>> START Extracted text

Woody Allen (L) and Soon-Yi Previn arrive on the red carpet before the screening of the film "Irrational Man" during the 68th annual Cannes International Film Festival in Cannes, France, on May 15, 2015. File Photo by David Silpa/UPI | License Photo
NEW YORK, May 4 (UPI) -- When asked how marrying his wife Soon-Yi Previn, the adopted daughter of former spouse Mia Farrow, has changed him, Woody Allen didn't have an answer.
But during his latest interview with The Hollywood Reporter, the famed director had much to say about how he has changed Soon-Yi.
"She had a very, very difficult upbringing in Korea. She was an orphan on the streets, living out of trash cans and starving as a 6-year-old. And she was picked up and put in an orphanage," he began. "And so I've been able to really make her life better. I provided her with enormous opportunities, and she has sparked to them."
"She's educated herself and has tons of friends and children and got a college degree and went to graduate school, and she has traveled all over with me now," Allen continued. "She has just become a different person. So the contributions I've made to her life have given me more pleasure than all my films."
When asked to explain how she has changed him, he said he isn't sure he's changed at all. "I might be the same person I was when I was 20," he said. "I'm not sure. I mean, I seem to have the same habits, the same work habits, the same phobias, the same enjoyments. I don't think I have changed much over the years at all."

>> END Extracted text

> Objective 1
In the article, write the passage again starting at "Woody Allen (L)" and ending at "has changed Soon-Yi.", switching "director" to "filmmaker".
> Objective 2
Answer these questions from the Woody Allen article:
(a) Which film was screened at Cannes when Allen and Soon-Yi Previn arrived on the red carpet?
(b) At what age does Allen say Soon-Yi was starving on the streets in Korea?
(c) Allen says he might be the same person he was at what age?

>> START Dataset content

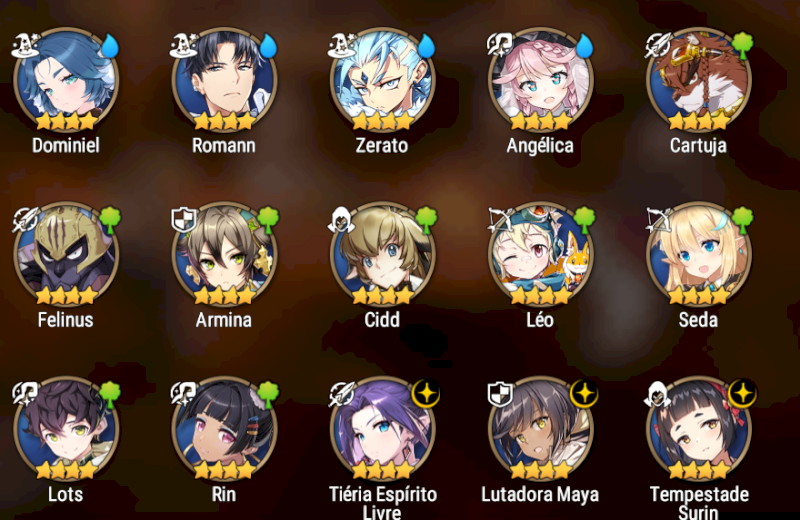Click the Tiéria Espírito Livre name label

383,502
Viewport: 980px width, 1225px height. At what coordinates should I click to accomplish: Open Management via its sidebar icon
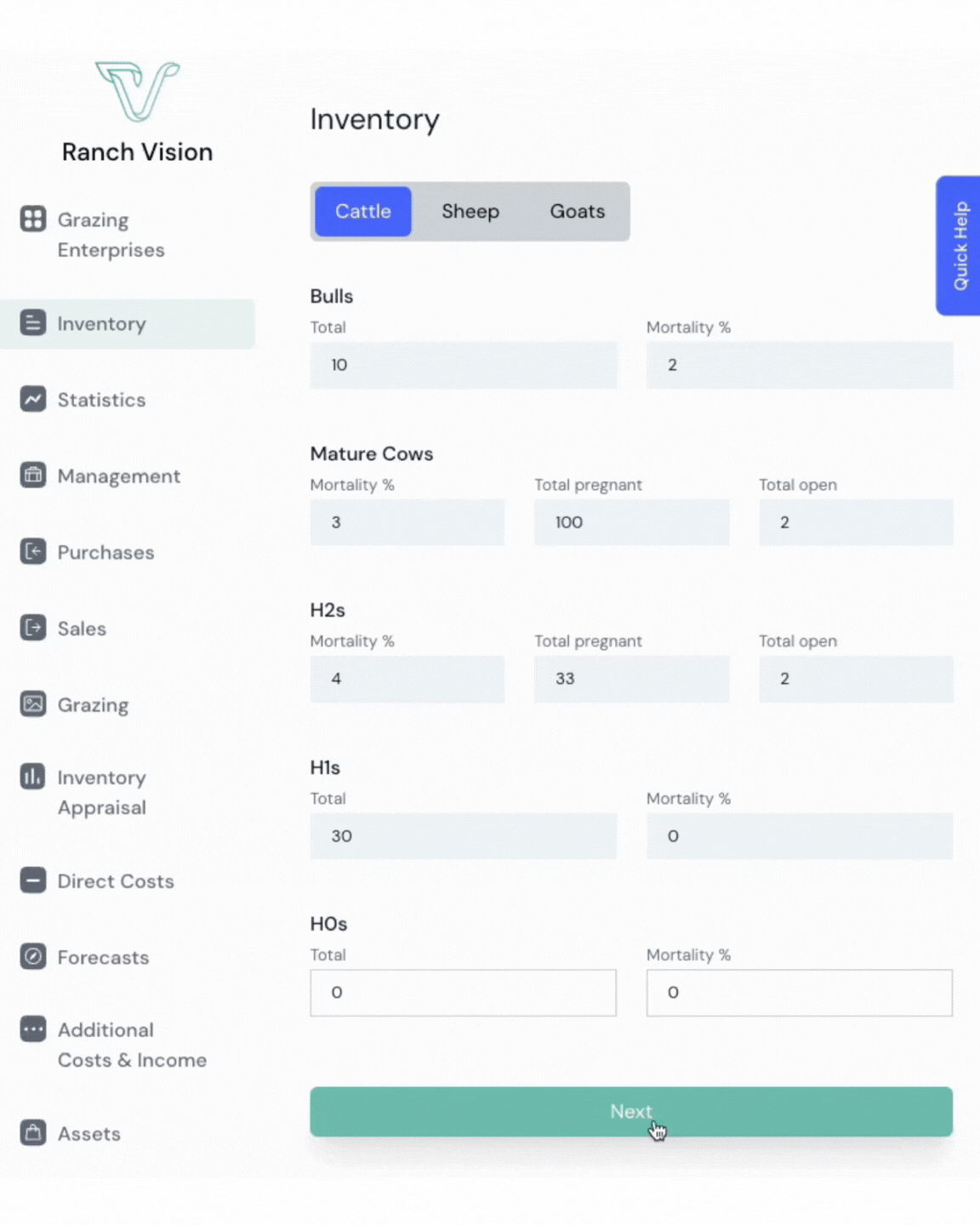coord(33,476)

>> END Dataset content

> Reply 1
Woody Allen (L) and Soon-Yi Previn arrive on the red carpet before the screening of the film "Irrational Man" during the 68th annual Cannes International Film Festival in Cannes, France, on May 15, 2015. File Photo by David Silpa/UPI | License Photo
NEW YORK, May 4 (UPI) -- When asked how marrying his wife Soon-Yi Previn, the adopted daughter of former spouse Mia Farrow, has changed him, Woody Allen didn't have an answer.
But during his latest interview with The Hollywood Reporter, the famed filmmaker had much to say about how he has changed Soon-Yi.

> Reply 2
(a) "Irrational Man"
(b) 6 years old
(c) 20